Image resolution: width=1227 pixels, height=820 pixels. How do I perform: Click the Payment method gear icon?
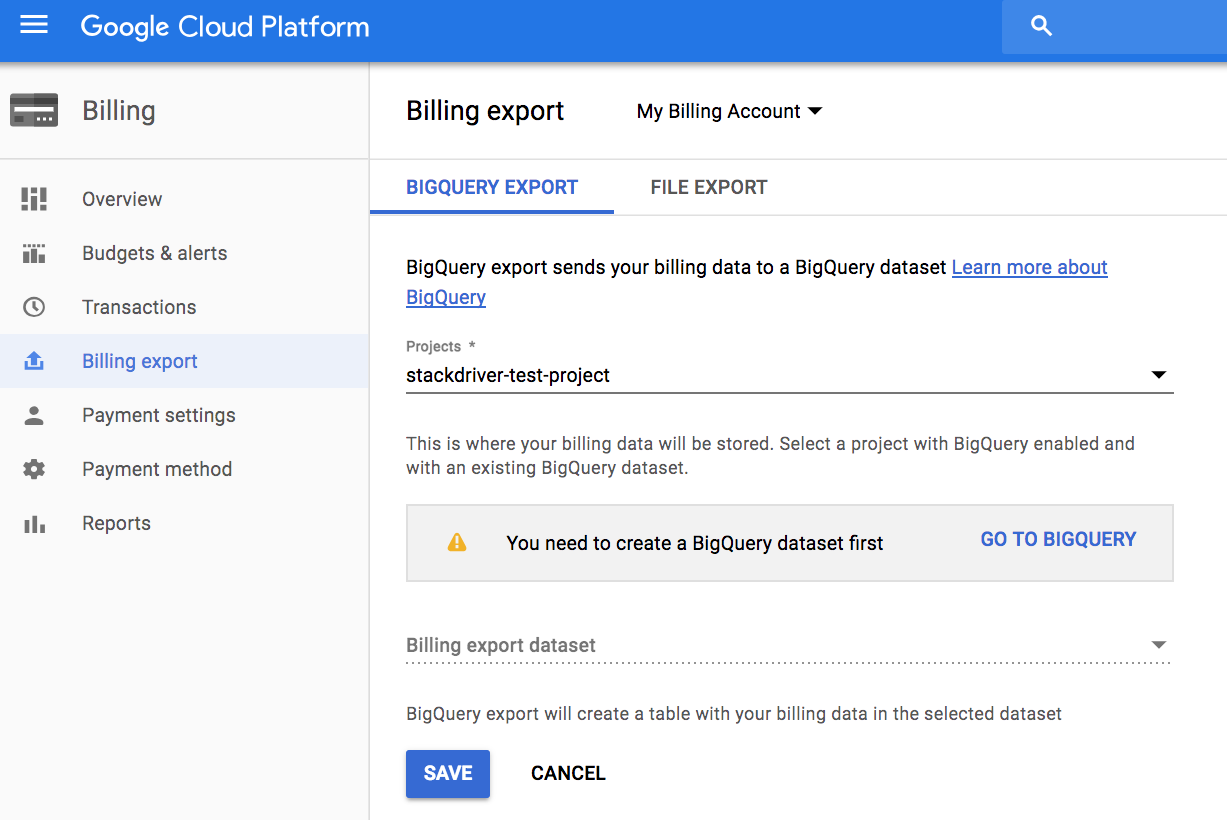(34, 469)
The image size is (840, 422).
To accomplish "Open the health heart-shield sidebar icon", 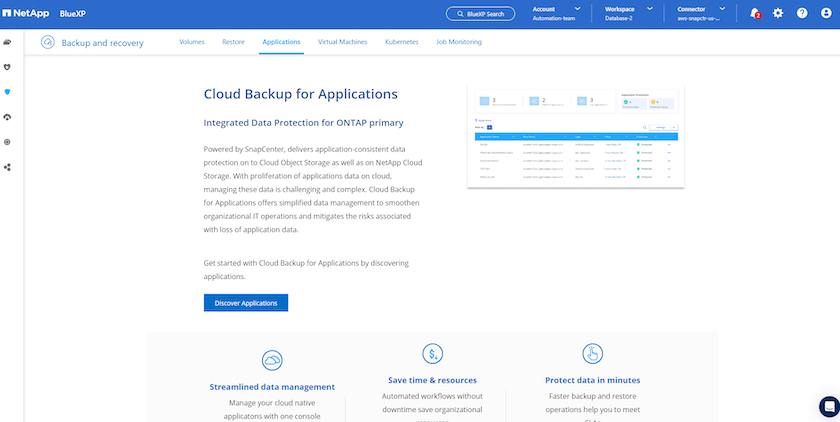I will pos(8,67).
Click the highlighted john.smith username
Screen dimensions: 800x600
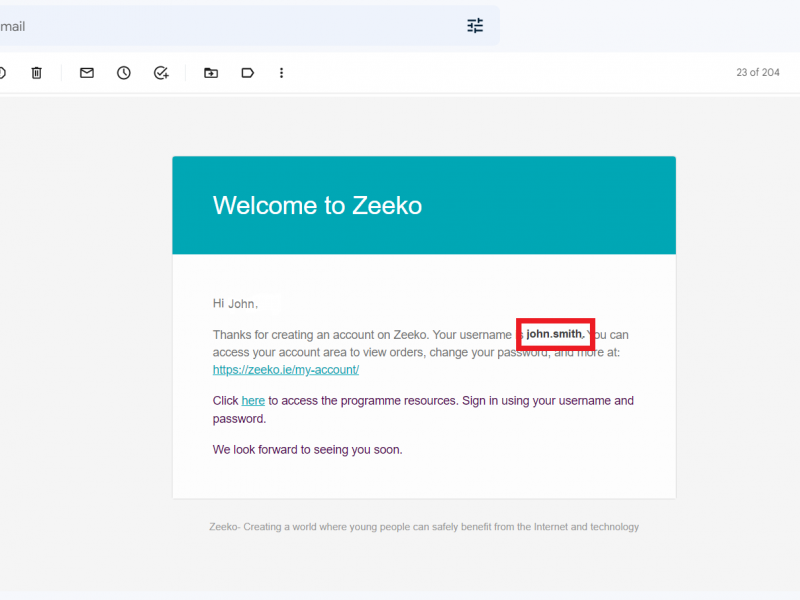pos(555,334)
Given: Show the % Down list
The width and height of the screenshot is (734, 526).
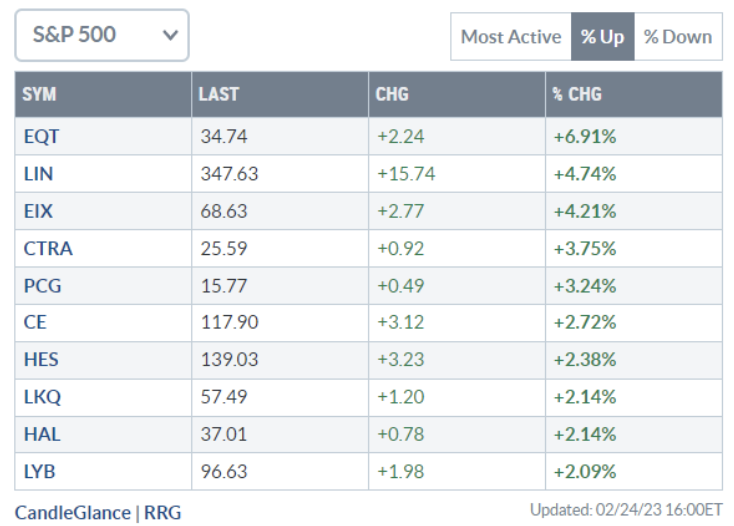Looking at the screenshot, I should pos(677,37).
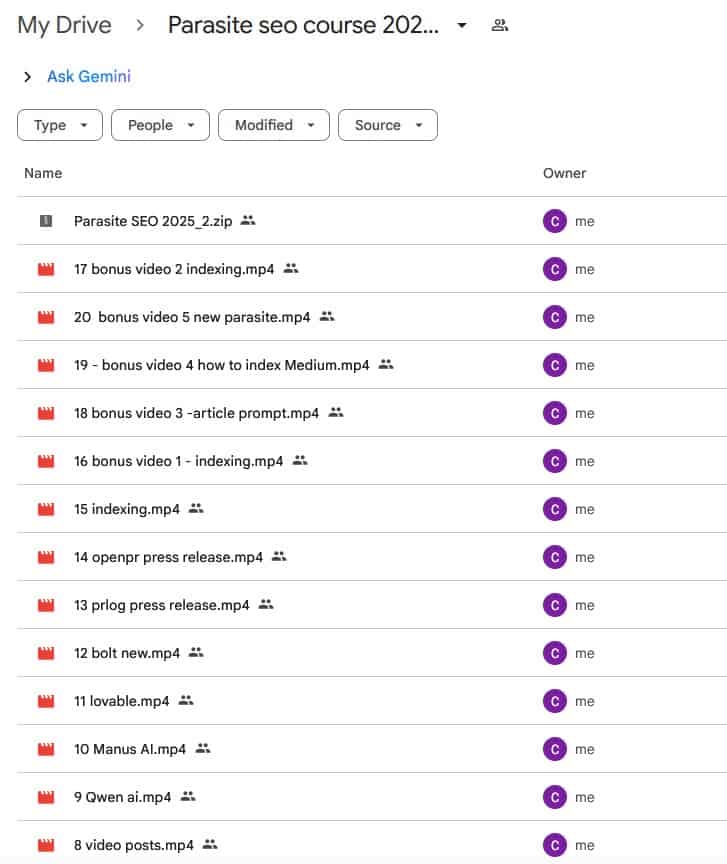727x864 pixels.
Task: Select the 14 openpr press release.mp4 file
Action: point(168,557)
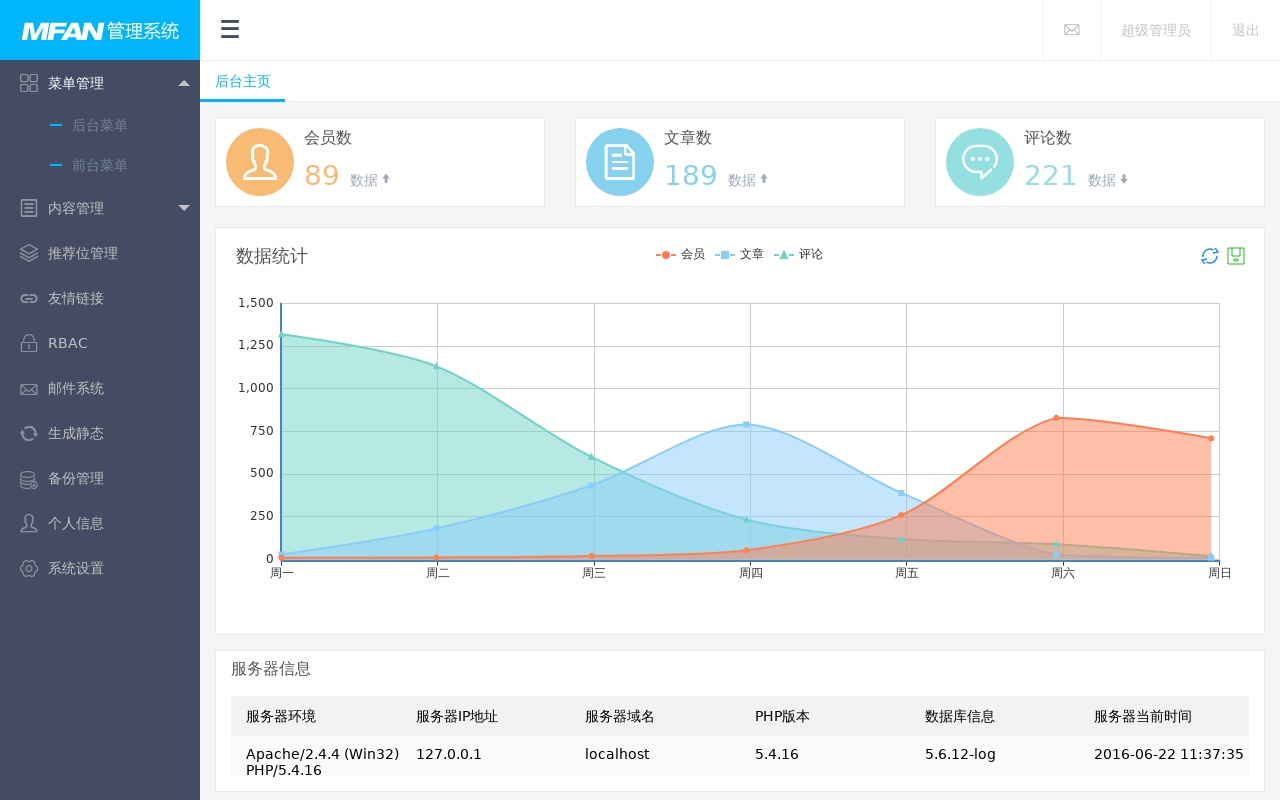The height and width of the screenshot is (800, 1280).
Task: Click the RBAC lock icon in sidebar
Action: tap(29, 343)
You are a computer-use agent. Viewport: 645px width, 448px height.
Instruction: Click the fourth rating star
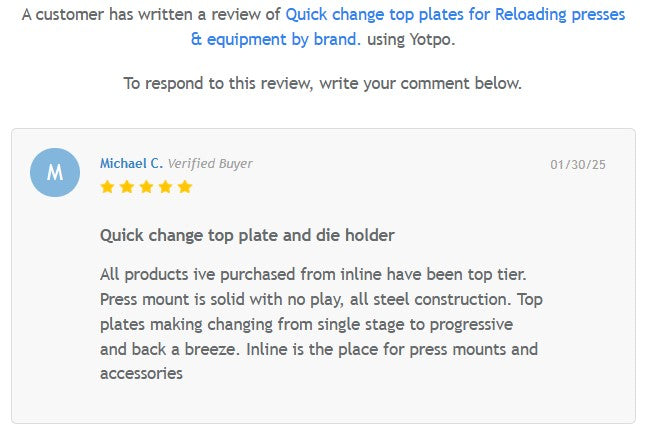click(165, 187)
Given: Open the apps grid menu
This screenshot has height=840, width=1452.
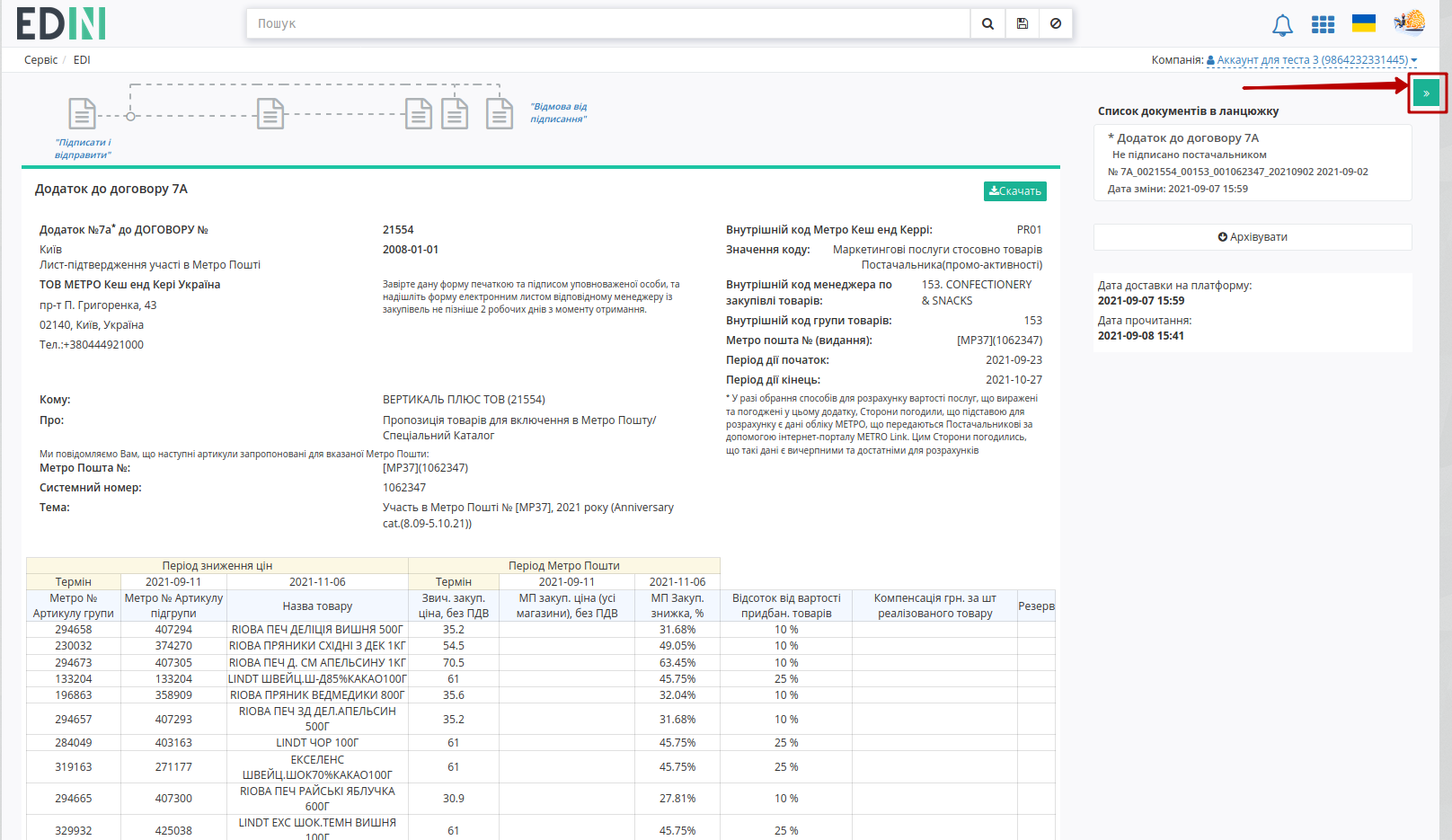Looking at the screenshot, I should coord(1323,24).
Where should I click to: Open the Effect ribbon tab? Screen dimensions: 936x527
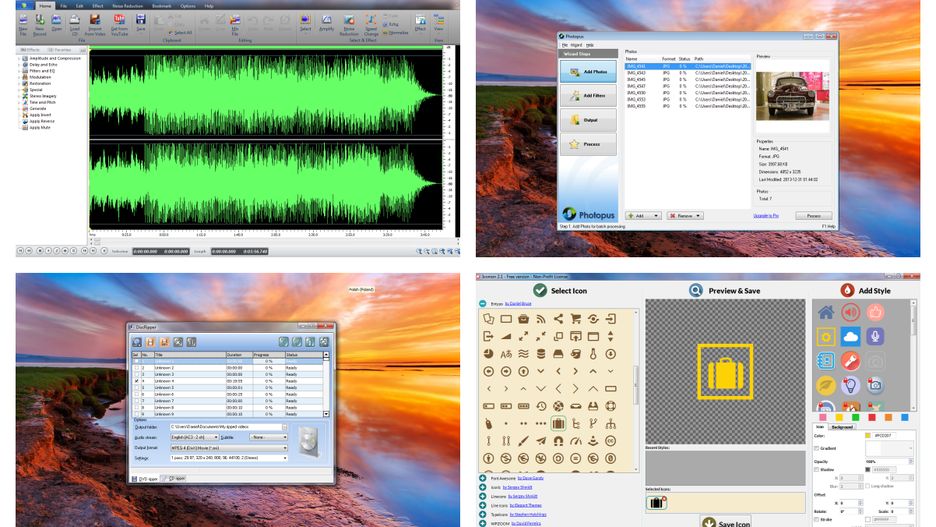tap(100, 4)
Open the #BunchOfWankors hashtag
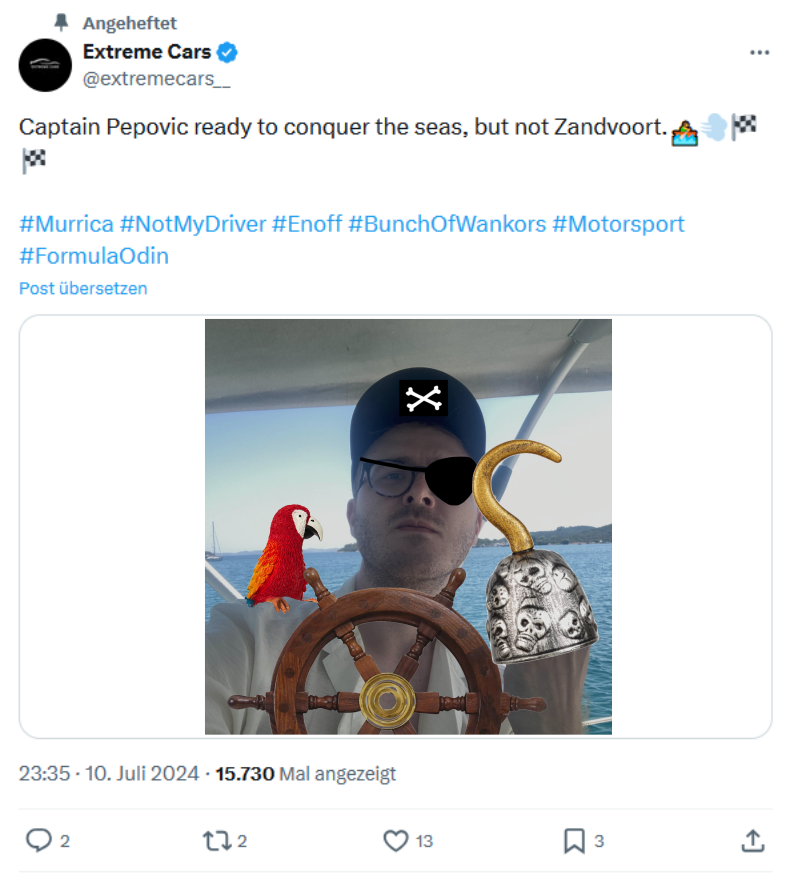 pyautogui.click(x=448, y=223)
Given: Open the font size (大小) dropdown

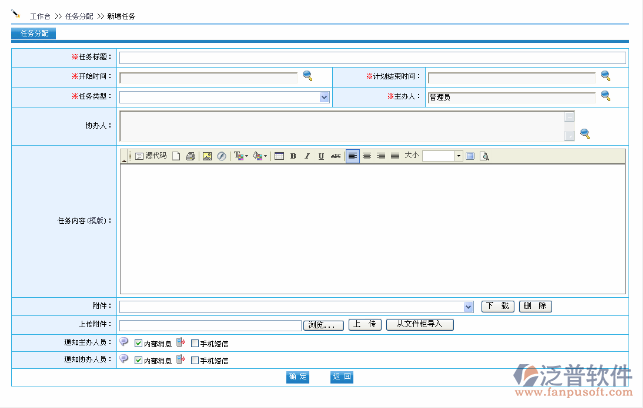Looking at the screenshot, I should pos(458,156).
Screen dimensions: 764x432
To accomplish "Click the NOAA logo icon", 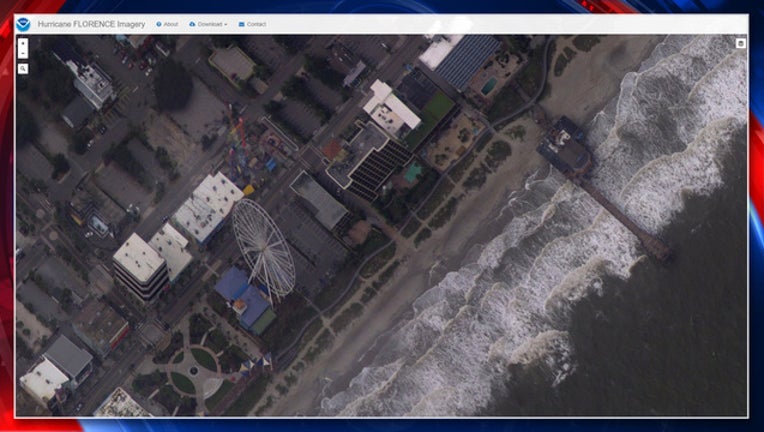I will click(23, 23).
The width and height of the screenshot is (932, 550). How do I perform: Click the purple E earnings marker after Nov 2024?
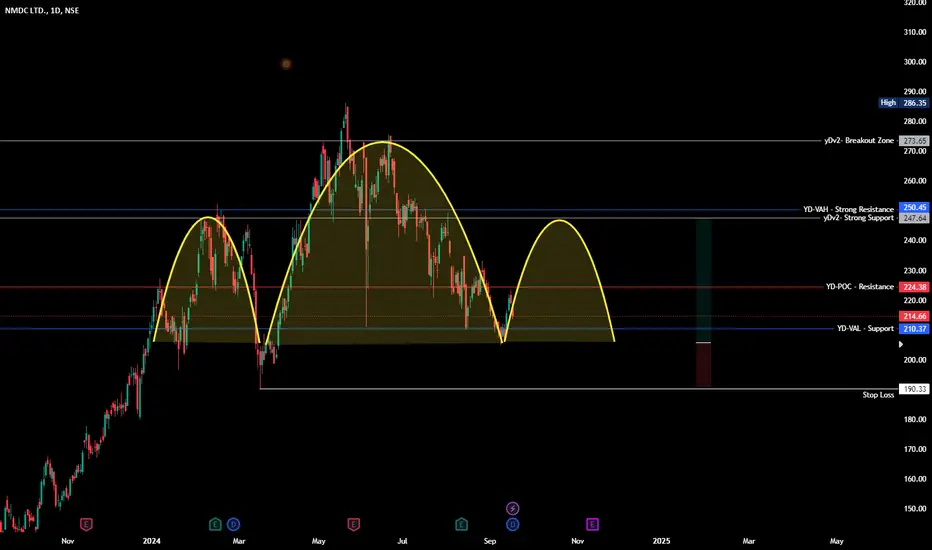click(x=592, y=524)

Task to carry out
Print everything from the line containing "Click the highlighted john.smith username" down to the line containing "Looking at the screenshot, I should pos(458,156)." in the records above, character for character, leaving the pictures out.

Final result
Click the highlighted john.smith username
Screen dimensions: 800x600
pos(555,334)
Given: Show the % Down list
The width and height of the screenshot is (734, 526).
Looking at the screenshot, I should pos(677,37).
727x864 pixels.
Task: Select the 14 openpr press release.mp4 file
Action: point(168,557)
The height and width of the screenshot is (800, 1280).
Task: Click the RBAC lock icon in sidebar
Action: tap(29, 343)
You are a computer-use agent. Viewport: 645px width, 448px height.
Instruction: Click the fourth rating star
click(165, 187)
Given: Open the apps grid menu
This screenshot has height=840, width=1452.
Looking at the screenshot, I should coord(1323,24).
Where should I click to: Open the Effect ribbon tab? Screen dimensions: 936x527
tap(100, 4)
Open the #BunchOfWankors hashtag
 pyautogui.click(x=448, y=223)
Given: Open the font size (大小) dropdown

Looking at the screenshot, I should pos(458,156).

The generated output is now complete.